● SET PROBLEM 1
Reproduce the part of the inscribed-rectangle thread that opens with the words containing "1. ## help pleaseeeeeeeee" and closes with "2. Hello, doneng!".
● SET PROBLEM 2
Answer these questions from the inscribed-rectangle thread, each on its own line:
(a) What are the lengths of the triangle's legs?
(b) What value of x does the solution arrive at?
(c) What maximum area does the solution give?
● SET PROBLEM 3
For each statement below, say whether it agrees with the inscribed-rectangle thread. Answer yes or no and quote the words of the thread that decide it.
(a) Two sides of the rectangle lie along the hypotenuse.
(b) The hypotenuse equation is substituted into the area formula.
(c) The solution integrates the area expression to find the maximum.

● EXCERPT TO READ
BEGIN
1. ## help pleaseeeeeeeee

Find the area of the largest rectangle that can be inscribed in a right triangle with legs of lengths 7 cm and 8 cm if two sides of the rectangle lie along the legs.

2. Hello, doneng!

Find the area of the largest rectangle that can be inscribed in a right triangle
with legs of lengths 7 cm and 8 cm if two sides of the rectangle lie along the legs.
Code:
      |
7 *
|  *
|     *
|        * P(x,y)
o - - - - - o
|           |  *
|          y|     *
|           |        *
- - o - - - - - o - - - - - * - -
|     x                 8

The equation of the hypotenuse is: .$\displaystyle y \:=\:-\tfrac{7}{8}x + 7$ .[1]

The area of the rectangle is: .$\displaystyle A \:=\:xy$ .[2]

Substitute [1] into [2]: .$\displaystyle A \:=\:x\left(-\tfrac{7}{8}x+7\right) \quad\Rightarrow\quad A \;=\;-\tfrac{7}{8}x^2 + 7x$

Differentiate and equate to zero: .$\displaystyle A' \;=\;-\tfrac{7}{4}t + 7 \:=\:0 \quad\Rightarrow\quad\boxed{ x \:=\:4}$

Substitute into [1]: .$\displaystyle y \;=\;-\tfrac{7}{8}(4) + 7 \quad\Rightarrow\quad\boxed{ y \:=\:\tfrac{7}{2}}$

Therefore, the maximum area is: .$\displaystyle A \;=\;xy \;=\;(4)\left(\tfrac{7}{2}\right) \;=\;\boxed{{\color{blue}14\text{ cm}^2}}$
END
● DATASET CONTENT
BEGIN
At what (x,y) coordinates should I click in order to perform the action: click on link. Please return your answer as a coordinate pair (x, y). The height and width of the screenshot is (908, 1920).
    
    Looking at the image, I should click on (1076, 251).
END
BEGIN
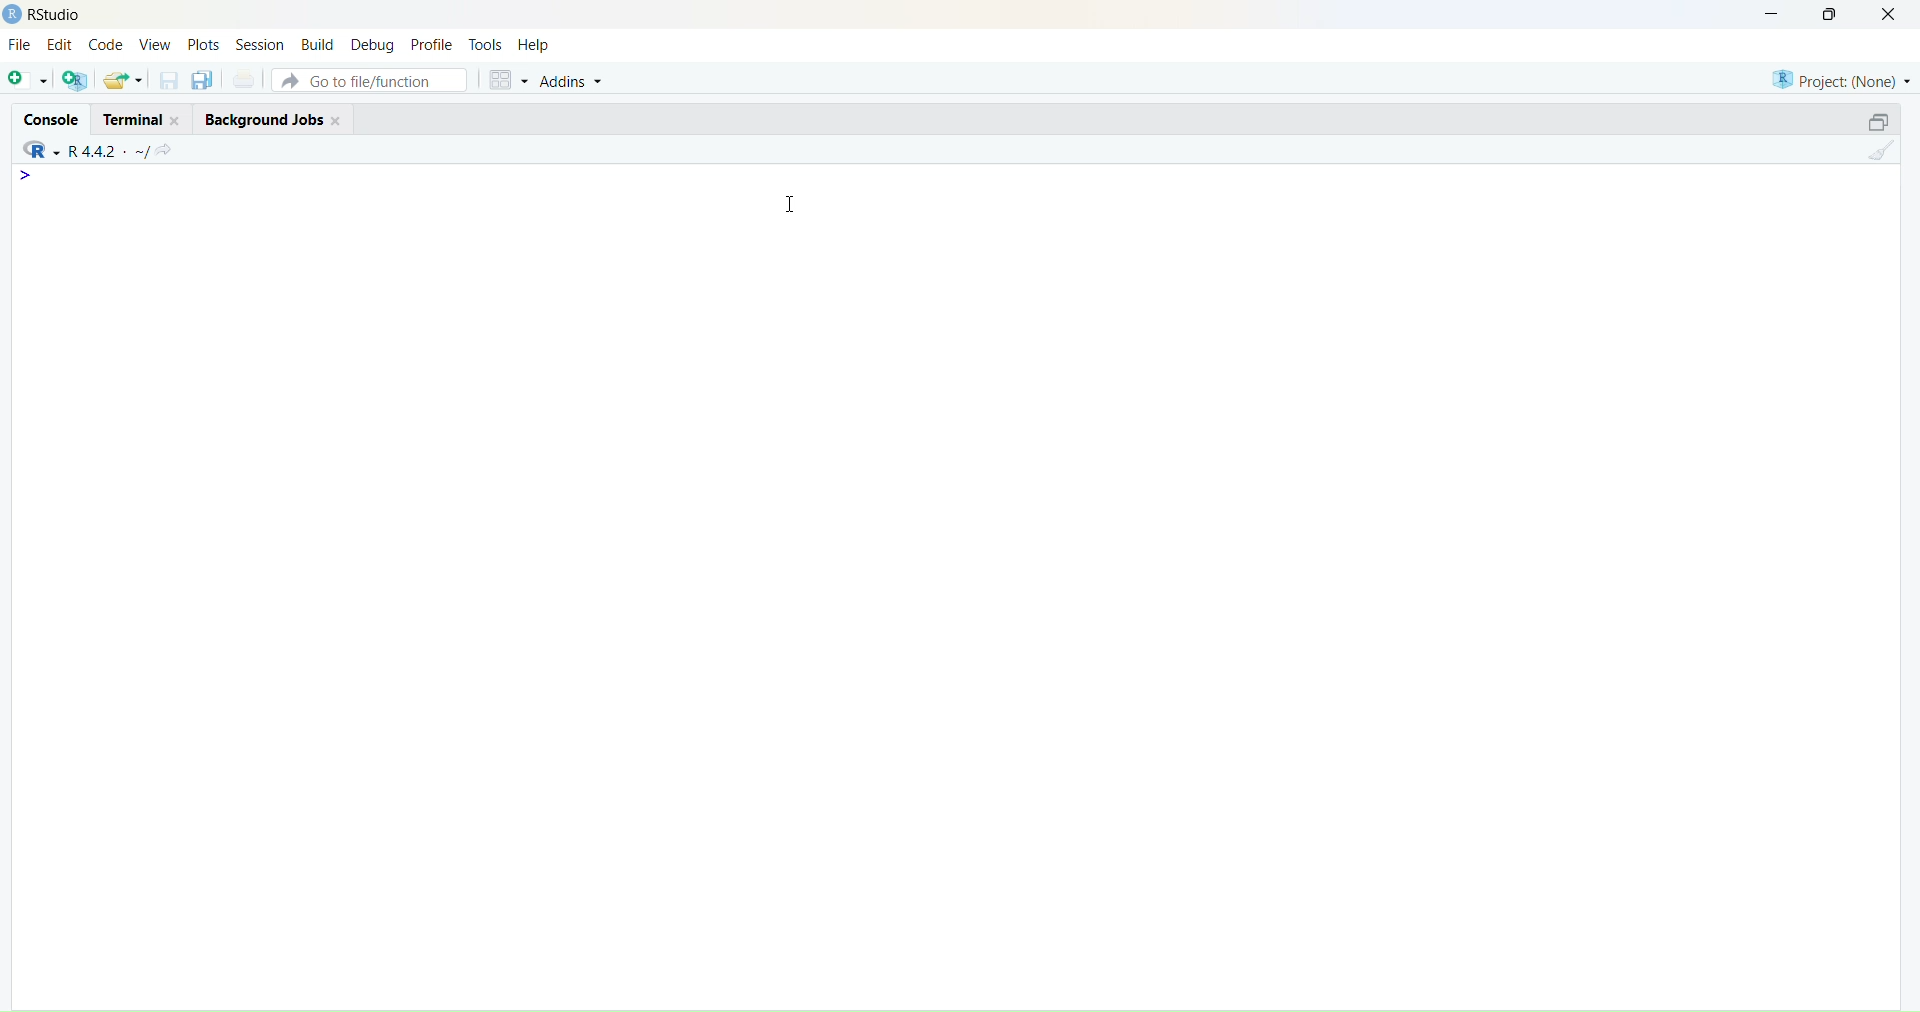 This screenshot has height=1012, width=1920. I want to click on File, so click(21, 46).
END
● FINAL ANSWER 1
1. ## help pleaseeeeeeeee

Find the area of the largest rectangle that can be inscribed in a right triangle with legs of lengths 7 cm and 8 cm if two sides of the rectangle lie along the legs.

2. Hello, doneng!

● FINAL ANSWER 2
(a) 7 cm and 8 cm
(b) 4
(c) 14 cm²

● FINAL ANSWER 3
(a) No: "two sides of the rectangle lie along the legs"
(b) Yes: "Substitute [1] into [2]"
(c) No: "Differentiate and equate to zero"